- Exercise instructions: Every entry is to be returned verbatim.
Exercise material Block Start
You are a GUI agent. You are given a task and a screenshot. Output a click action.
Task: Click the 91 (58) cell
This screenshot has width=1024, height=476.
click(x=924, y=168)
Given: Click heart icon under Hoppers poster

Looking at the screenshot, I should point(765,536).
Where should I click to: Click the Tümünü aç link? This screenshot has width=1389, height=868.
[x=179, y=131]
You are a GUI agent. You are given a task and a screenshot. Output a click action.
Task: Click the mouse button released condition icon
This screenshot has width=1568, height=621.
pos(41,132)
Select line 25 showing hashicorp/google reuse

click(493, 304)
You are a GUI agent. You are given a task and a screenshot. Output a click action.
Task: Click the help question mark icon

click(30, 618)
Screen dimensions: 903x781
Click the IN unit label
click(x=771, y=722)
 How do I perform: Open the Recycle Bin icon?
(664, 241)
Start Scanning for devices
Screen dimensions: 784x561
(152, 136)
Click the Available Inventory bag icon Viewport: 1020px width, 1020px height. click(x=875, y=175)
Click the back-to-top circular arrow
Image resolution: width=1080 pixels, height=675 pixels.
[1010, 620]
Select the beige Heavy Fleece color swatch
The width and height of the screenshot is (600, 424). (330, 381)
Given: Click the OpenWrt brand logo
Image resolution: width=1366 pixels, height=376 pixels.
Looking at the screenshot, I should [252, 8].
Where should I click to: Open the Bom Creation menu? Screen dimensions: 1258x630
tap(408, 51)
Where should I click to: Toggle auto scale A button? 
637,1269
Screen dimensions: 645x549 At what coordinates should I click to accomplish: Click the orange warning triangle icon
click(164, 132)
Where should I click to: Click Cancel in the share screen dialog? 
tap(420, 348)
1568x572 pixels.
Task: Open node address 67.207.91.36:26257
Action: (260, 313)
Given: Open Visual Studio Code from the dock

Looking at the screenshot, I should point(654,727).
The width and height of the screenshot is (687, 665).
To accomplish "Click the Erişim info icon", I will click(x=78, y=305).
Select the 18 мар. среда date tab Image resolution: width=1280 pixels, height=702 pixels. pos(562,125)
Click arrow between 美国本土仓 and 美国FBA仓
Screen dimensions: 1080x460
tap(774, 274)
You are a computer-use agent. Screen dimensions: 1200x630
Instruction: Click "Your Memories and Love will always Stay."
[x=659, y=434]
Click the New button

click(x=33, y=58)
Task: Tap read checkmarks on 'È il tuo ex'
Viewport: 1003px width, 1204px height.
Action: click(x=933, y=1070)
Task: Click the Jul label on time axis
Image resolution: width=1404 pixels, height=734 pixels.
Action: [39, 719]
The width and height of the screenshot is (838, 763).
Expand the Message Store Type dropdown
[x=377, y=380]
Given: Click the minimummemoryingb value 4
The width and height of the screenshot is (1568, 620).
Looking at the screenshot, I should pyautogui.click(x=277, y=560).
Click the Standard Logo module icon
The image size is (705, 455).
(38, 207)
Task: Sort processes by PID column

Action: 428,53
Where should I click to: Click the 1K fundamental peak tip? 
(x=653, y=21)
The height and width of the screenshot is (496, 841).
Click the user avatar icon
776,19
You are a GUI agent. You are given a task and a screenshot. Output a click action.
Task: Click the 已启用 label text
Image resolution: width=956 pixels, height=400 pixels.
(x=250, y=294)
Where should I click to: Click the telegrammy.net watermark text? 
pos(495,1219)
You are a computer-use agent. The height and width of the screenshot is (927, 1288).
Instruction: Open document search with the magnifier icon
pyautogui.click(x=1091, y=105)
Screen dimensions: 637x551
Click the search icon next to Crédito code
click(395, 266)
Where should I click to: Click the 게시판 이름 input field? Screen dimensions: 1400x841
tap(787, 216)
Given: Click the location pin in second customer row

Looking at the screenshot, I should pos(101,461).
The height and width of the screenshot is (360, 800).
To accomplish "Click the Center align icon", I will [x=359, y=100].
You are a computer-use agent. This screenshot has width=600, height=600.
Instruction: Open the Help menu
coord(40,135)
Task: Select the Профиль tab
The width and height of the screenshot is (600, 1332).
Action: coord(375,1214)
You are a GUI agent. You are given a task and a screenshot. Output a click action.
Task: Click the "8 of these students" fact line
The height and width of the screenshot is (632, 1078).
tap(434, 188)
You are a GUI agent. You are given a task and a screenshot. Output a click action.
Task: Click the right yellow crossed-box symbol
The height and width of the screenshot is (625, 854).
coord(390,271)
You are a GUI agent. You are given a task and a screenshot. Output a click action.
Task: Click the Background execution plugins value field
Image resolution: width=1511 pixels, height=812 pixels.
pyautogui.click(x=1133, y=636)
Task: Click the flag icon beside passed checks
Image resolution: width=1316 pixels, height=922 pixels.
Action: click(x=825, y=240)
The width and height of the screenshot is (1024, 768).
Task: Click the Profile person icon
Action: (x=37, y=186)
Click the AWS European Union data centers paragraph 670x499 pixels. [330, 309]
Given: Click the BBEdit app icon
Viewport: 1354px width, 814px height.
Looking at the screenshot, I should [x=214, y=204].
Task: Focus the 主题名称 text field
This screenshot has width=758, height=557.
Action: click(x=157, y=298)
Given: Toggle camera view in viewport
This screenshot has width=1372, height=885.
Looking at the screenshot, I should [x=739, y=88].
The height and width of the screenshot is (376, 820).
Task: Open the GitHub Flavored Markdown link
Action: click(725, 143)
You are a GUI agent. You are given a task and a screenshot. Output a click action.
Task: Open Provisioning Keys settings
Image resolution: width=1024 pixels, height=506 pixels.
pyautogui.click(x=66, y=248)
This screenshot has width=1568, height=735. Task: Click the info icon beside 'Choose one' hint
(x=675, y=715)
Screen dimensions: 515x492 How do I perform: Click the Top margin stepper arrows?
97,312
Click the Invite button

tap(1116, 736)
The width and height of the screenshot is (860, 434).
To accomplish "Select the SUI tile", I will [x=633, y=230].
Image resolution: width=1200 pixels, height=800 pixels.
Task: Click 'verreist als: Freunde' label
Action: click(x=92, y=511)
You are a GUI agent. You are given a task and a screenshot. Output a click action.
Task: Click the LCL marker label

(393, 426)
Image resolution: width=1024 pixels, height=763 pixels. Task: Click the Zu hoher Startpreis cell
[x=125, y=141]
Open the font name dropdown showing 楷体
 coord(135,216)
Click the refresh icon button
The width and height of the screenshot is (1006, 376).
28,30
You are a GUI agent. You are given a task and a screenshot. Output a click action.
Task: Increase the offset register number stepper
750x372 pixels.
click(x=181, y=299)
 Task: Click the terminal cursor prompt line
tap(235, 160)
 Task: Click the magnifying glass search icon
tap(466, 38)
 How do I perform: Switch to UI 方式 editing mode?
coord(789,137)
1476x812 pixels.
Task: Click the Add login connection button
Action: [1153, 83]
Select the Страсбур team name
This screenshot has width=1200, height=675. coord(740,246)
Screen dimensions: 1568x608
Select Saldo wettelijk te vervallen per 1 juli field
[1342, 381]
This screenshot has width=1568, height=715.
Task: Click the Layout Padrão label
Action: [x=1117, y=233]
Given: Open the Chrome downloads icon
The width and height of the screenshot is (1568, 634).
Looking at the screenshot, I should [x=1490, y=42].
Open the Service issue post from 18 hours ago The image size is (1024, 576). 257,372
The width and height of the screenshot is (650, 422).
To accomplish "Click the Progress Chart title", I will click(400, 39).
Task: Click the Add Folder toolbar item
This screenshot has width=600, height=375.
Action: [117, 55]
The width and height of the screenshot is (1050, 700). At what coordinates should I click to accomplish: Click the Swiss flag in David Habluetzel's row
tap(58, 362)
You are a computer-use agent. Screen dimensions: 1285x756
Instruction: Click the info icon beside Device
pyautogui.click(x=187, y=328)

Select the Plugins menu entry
Exercise material Block End
- Written solution:
You are a GUI agent. You are given a task and a screenshot. Output a click action.
Task: Click the 91 (58) cell
This screenshot has width=1024, height=476.
click(x=924, y=168)
Given: Click heart icon under Hoppers poster

Looking at the screenshot, I should point(765,536).
Where should I click to: Click the Tümünü aç link? This screenshot has width=1389, height=868.
[x=179, y=131]
You are a GUI agent. You are given a task and a screenshot. Output a click action.
Task: Click the mouse button released condition icon
This screenshot has width=1568, height=621.
pos(41,132)
Select line 25 showing hashicorp/google reuse

click(493, 304)
You are a GUI agent. You are given a task and a screenshot. Output a click action.
Task: Click the help question mark icon

click(30, 618)
Screen dimensions: 903x781
Click the IN unit label
click(x=771, y=722)
 How do I perform: Open the Recycle Bin icon?
(664, 241)
Start Scanning for devices
Screen dimensions: 784x561
(152, 136)
Click the Available Inventory bag icon Viewport: 1020px width, 1020px height. click(x=875, y=175)
Click the back-to-top circular arrow
Image resolution: width=1080 pixels, height=675 pixels.
[1010, 620]
Select the beige Heavy Fleece color swatch
The width and height of the screenshot is (600, 424). (330, 381)
Given: Click the OpenWrt brand logo
Image resolution: width=1366 pixels, height=376 pixels.
Looking at the screenshot, I should [252, 8].
Where should I click to: Open the Bom Creation menu? Screen dimensions: 1258x630
tap(408, 51)
Where should I click to: Toggle auto scale A button? 
637,1269
Screen dimensions: 645x549 At what coordinates should I click to accomplish: Click the orange warning triangle icon
click(164, 132)
Where should I click to: Click Cancel in the share screen dialog? 
tap(420, 348)
1568x572 pixels.
Task: Open node address 67.207.91.36:26257
Action: (260, 313)
Given: Open Visual Studio Code from the dock

Looking at the screenshot, I should point(654,727).
The width and height of the screenshot is (687, 665).
To accomplish "Click the Erişim info icon", I will click(x=78, y=305).
Select the 18 мар. среда date tab Image resolution: width=1280 pixels, height=702 pixels. pos(562,125)
Click arrow between 美国本土仓 and 美国FBA仓
Screen dimensions: 1080x460
tap(774, 274)
You are a computer-use agent. Screen dimensions: 1200x630
Instruction: Click "Your Memories and Love will always Stay."
[x=659, y=434]
Click the New button

click(x=33, y=58)
Task: Tap read checkmarks on 'È il tuo ex'
Viewport: 1003px width, 1204px height.
Action: click(x=933, y=1070)
Task: Click the Jul label on time axis
Image resolution: width=1404 pixels, height=734 pixels.
Action: [39, 719]
The width and height of the screenshot is (838, 763).
Expand the Message Store Type dropdown
[x=377, y=380]
Given: Click the minimummemoryingb value 4
The width and height of the screenshot is (1568, 620).
Looking at the screenshot, I should pyautogui.click(x=277, y=560).
Click the Standard Logo module icon
The image size is (705, 455).
(38, 207)
Task: Sort processes by PID column

Action: 428,53
Where should I click to: Click the 1K fundamental peak tip? 
(x=653, y=21)
The height and width of the screenshot is (496, 841).
Click the user avatar icon
776,19
You are a GUI agent. You are given a task and a screenshot. Output a click action.
Task: Click the 已启用 label text
Image resolution: width=956 pixels, height=400 pixels.
(x=250, y=294)
Where should I click to: Click the telegrammy.net watermark text? 
pos(495,1219)
You are a computer-use agent. The height and width of the screenshot is (927, 1288).
Instruction: Open document search with the magnifier icon
pyautogui.click(x=1091, y=105)
Screen dimensions: 637x551
Click the search icon next to Crédito code
click(395, 266)
Where should I click to: Click the 게시판 이름 input field? Screen dimensions: 1400x841
tap(787, 216)
Given: Click the location pin in second customer row

Looking at the screenshot, I should pos(101,461).
The height and width of the screenshot is (360, 800).
To accomplish "Click the Center align icon", I will [x=359, y=100].
You are a computer-use agent. This screenshot has width=600, height=600.
Instruction: Open the Help menu
coord(40,135)
Task: Select the Профиль tab
The width and height of the screenshot is (600, 1332).
Action: coord(375,1214)
You are a GUI agent. You are given a task and a screenshot. Output a click action.
Task: Click the "8 of these students" fact line
The height and width of the screenshot is (632, 1078).
tap(434, 188)
You are a GUI agent. You are given a task and a screenshot. Output a click action.
Task: Click the right yellow crossed-box symbol
The height and width of the screenshot is (625, 854).
coord(390,271)
You are a GUI agent. You are given a task and a screenshot. Output a click action.
Task: Click the Background execution plugins value field
Image resolution: width=1511 pixels, height=812 pixels.
pyautogui.click(x=1133, y=636)
Task: Click the flag icon beside passed checks
Image resolution: width=1316 pixels, height=922 pixels.
Action: click(x=825, y=240)
The width and height of the screenshot is (1024, 768).
Task: Click the Profile person icon
Action: (x=37, y=186)
Click the AWS European Union data centers paragraph 670x499 pixels. [330, 309]
Given: Click the BBEdit app icon
Viewport: 1354px width, 814px height.
Looking at the screenshot, I should [x=214, y=204].
Task: Focus the 主题名称 text field
This screenshot has width=758, height=557.
Action: click(x=157, y=298)
Given: Toggle camera view in viewport
This screenshot has width=1372, height=885.
Looking at the screenshot, I should [x=739, y=88].
The height and width of the screenshot is (376, 820).
Task: Open the GitHub Flavored Markdown link
Action: click(725, 143)
You are a GUI agent. You are given a task and a screenshot. Output a click action.
Task: Open Provisioning Keys settings
Image resolution: width=1024 pixels, height=506 pixels.
pyautogui.click(x=66, y=248)
This screenshot has width=1568, height=735. Task: Click the info icon beside 'Choose one' hint
(x=675, y=715)
Screen dimensions: 515x492 How do I perform: Click the Top margin stepper arrows?
97,312
Click the Invite button

tap(1116, 736)
The width and height of the screenshot is (860, 434).
To accomplish "Select the SUI tile", I will [x=633, y=230].
Image resolution: width=1200 pixels, height=800 pixels.
Task: Click 'verreist als: Freunde' label
Action: click(x=92, y=511)
You are a GUI agent. You are given a task and a screenshot. Output a click action.
Task: Click the LCL marker label

(393, 426)
Image resolution: width=1024 pixels, height=763 pixels. Task: Click the Zu hoher Startpreis cell
[x=125, y=141]
Open the font name dropdown showing 楷体
 coord(135,216)
Click the refresh icon button
The width and height of the screenshot is (1006, 376).
28,30
You are a GUI agent. You are given a task and a screenshot. Output a click action.
Task: Increase the offset register number stepper
750x372 pixels.
click(x=181, y=299)
 Task: Click the terminal cursor prompt line
tap(235, 160)
 Task: Click the magnifying glass search icon
tap(466, 38)
 How do I perform: Switch to UI 方式 editing mode?
coord(789,137)
1476x812 pixels.
Task: Click the Add login connection button
Action: [1153, 83]
Select the Страсбур team name
This screenshot has width=1200, height=675. coord(740,246)
Screen dimensions: 1568x608
Select Saldo wettelijk te vervallen per 1 juli field
[1342, 381]
This screenshot has width=1568, height=715.
Task: Click the Layout Padrão label
Action: [x=1117, y=233]
Given: Open the Chrome downloads icon
The width and height of the screenshot is (1568, 634).
Looking at the screenshot, I should [x=1490, y=42].
Open the Service issue post from 18 hours ago The image size is (1024, 576). 257,372
The width and height of the screenshot is (650, 422).
To accomplish "Click the Progress Chart title", I will click(400, 39).
Task: Click the Add Folder toolbar item
This screenshot has width=600, height=375.
Action: [117, 55]
The width and height of the screenshot is (1050, 700). At what coordinates should I click to accomplish: Click the Swiss flag in David Habluetzel's row
tap(58, 362)
You are a computer-use agent. Screen dimensions: 1285x756
Instruction: Click the info icon beside Device
pyautogui.click(x=187, y=328)

Select the Plugins menu entry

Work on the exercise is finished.